Working data
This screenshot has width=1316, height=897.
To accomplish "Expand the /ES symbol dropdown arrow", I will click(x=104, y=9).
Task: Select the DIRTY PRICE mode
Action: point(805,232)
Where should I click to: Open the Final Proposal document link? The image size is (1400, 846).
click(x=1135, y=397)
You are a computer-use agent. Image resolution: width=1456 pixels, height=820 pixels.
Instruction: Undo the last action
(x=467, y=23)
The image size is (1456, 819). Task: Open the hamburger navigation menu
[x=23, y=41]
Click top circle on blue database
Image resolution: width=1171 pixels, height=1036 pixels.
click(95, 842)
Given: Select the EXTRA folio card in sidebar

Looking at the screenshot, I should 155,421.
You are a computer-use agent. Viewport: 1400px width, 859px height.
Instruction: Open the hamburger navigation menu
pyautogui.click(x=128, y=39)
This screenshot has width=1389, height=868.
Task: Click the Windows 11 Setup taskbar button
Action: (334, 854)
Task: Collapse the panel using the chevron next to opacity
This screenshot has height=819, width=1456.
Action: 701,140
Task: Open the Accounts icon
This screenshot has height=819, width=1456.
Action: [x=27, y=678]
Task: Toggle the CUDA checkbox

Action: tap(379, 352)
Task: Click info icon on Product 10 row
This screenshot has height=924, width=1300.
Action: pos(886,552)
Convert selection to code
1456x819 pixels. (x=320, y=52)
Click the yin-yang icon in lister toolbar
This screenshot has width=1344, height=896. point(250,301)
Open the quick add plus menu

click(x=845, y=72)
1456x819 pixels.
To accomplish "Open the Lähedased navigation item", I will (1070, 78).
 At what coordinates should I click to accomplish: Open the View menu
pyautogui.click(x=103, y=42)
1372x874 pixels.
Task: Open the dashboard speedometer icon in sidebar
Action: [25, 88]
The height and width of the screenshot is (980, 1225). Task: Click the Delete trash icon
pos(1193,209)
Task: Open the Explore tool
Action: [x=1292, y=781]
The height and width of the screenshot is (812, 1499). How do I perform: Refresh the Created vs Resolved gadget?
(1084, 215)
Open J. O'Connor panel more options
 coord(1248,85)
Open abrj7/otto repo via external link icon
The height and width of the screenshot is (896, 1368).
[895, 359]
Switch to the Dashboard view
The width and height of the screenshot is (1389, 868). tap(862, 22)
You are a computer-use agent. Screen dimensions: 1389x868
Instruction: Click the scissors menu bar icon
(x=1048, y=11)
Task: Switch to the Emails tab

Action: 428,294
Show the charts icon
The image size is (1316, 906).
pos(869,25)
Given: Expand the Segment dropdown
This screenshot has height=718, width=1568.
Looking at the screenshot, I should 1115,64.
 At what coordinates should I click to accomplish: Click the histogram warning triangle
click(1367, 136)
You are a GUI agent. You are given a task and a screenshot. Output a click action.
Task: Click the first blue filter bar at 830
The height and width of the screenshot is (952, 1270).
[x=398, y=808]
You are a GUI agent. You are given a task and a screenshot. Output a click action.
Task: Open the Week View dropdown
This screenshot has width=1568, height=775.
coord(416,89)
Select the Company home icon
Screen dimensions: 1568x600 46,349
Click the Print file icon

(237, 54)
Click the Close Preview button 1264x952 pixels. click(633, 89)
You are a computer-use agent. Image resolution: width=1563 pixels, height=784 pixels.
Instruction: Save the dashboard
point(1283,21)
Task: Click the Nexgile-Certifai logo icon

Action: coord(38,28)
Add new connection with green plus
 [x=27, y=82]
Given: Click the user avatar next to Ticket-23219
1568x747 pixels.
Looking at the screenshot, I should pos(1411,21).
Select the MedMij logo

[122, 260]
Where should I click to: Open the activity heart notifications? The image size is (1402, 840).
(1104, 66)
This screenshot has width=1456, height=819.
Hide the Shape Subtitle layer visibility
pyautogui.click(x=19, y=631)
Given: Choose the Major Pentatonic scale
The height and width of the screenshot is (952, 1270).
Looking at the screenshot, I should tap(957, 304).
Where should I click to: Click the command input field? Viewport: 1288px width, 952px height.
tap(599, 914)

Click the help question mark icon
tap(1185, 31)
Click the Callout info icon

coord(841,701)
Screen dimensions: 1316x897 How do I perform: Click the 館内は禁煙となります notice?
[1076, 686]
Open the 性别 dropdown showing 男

Activity
The data above should be reproduced in full and exactly.

Reply
This screenshot has width=1316, height=897.
To accomplish "Expand the /ES symbol dropdown arrow", I will click(x=104, y=9).
Task: Select the DIRTY PRICE mode
Action: point(805,232)
Where should I click to: Open the Final Proposal document link? The image size is (1400, 846).
click(x=1135, y=397)
You are a computer-use agent. Image resolution: width=1456 pixels, height=820 pixels.
Instruction: Undo the last action
(x=467, y=23)
The image size is (1456, 819). Task: Open the hamburger navigation menu
[x=23, y=41]
Click top circle on blue database
Image resolution: width=1171 pixels, height=1036 pixels.
click(95, 842)
Given: Select the EXTRA folio card in sidebar

Looking at the screenshot, I should 155,421.
You are a computer-use agent. Viewport: 1400px width, 859px height.
Instruction: Open the hamburger navigation menu
pyautogui.click(x=128, y=39)
This screenshot has width=1389, height=868.
Task: Click the Windows 11 Setup taskbar button
Action: (334, 854)
Task: Collapse the panel using the chevron next to opacity
This screenshot has height=819, width=1456.
Action: 701,140
Task: Open the Accounts icon
This screenshot has height=819, width=1456.
Action: [x=27, y=678]
Task: Toggle the CUDA checkbox

Action: tap(379, 352)
Task: Click info icon on Product 10 row
This screenshot has height=924, width=1300.
Action: pos(886,552)
Convert selection to code
1456x819 pixels. (x=320, y=52)
Click the yin-yang icon in lister toolbar
This screenshot has width=1344, height=896. point(250,301)
Open the quick add plus menu

click(x=845, y=72)
1456x819 pixels.
To accomplish "Open the Lähedased navigation item", I will (1070, 78).
 At what coordinates should I click to accomplish: Open the View menu
pyautogui.click(x=103, y=42)
1372x874 pixels.
Task: Open the dashboard speedometer icon in sidebar
Action: [25, 88]
The height and width of the screenshot is (980, 1225). Task: Click the Delete trash icon
pos(1193,209)
Task: Open the Explore tool
Action: [x=1292, y=781]
The height and width of the screenshot is (812, 1499). How do I perform: Refresh the Created vs Resolved gadget?
(1084, 215)
Open J. O'Connor panel more options
 coord(1248,85)
Open abrj7/otto repo via external link icon
The height and width of the screenshot is (896, 1368).
[895, 359]
Switch to the Dashboard view
The width and height of the screenshot is (1389, 868). tap(862, 22)
You are a computer-use agent. Screen dimensions: 1389x868
Instruction: Click the scissors menu bar icon
(x=1048, y=11)
Task: Switch to the Emails tab

Action: 428,294
Show the charts icon
The image size is (1316, 906).
pos(869,25)
Given: Expand the Segment dropdown
This screenshot has height=718, width=1568.
Looking at the screenshot, I should 1115,64.
 At what coordinates should I click to accomplish: Click the histogram warning triangle
click(1367, 136)
You are a GUI agent. You are given a task and a screenshot. Output a click action.
Task: Click the first blue filter bar at 830
The height and width of the screenshot is (952, 1270).
[x=398, y=808]
You are a GUI agent. You are given a task and a screenshot. Output a click action.
Task: Open the Week View dropdown
This screenshot has width=1568, height=775.
coord(416,89)
Select the Company home icon
Screen dimensions: 1568x600 46,349
Click the Print file icon

(237, 54)
Click the Close Preview button 1264x952 pixels. click(633, 89)
You are a computer-use agent. Image resolution: width=1563 pixels, height=784 pixels.
Instruction: Save the dashboard
point(1283,21)
Task: Click the Nexgile-Certifai logo icon

Action: coord(38,28)
Add new connection with green plus
 [x=27, y=82]
Given: Click the user avatar next to Ticket-23219
1568x747 pixels.
Looking at the screenshot, I should pos(1411,21).
Select the MedMij logo

[122, 260]
Where should I click to: Open the activity heart notifications? The image size is (1402, 840).
(1104, 66)
This screenshot has width=1456, height=819.
Hide the Shape Subtitle layer visibility
pyautogui.click(x=19, y=631)
Given: Choose the Major Pentatonic scale
The height and width of the screenshot is (952, 1270).
Looking at the screenshot, I should tap(957, 304).
Where should I click to: Click the command input field? Viewport: 1288px width, 952px height.
tap(599, 914)

Click the help question mark icon
tap(1185, 31)
Click the Callout info icon

coord(841,701)
Screen dimensions: 1316x897 How do I perform: Click the 館内は禁煙となります notice?
[1076, 686]
Open the 性别 dropdown showing 男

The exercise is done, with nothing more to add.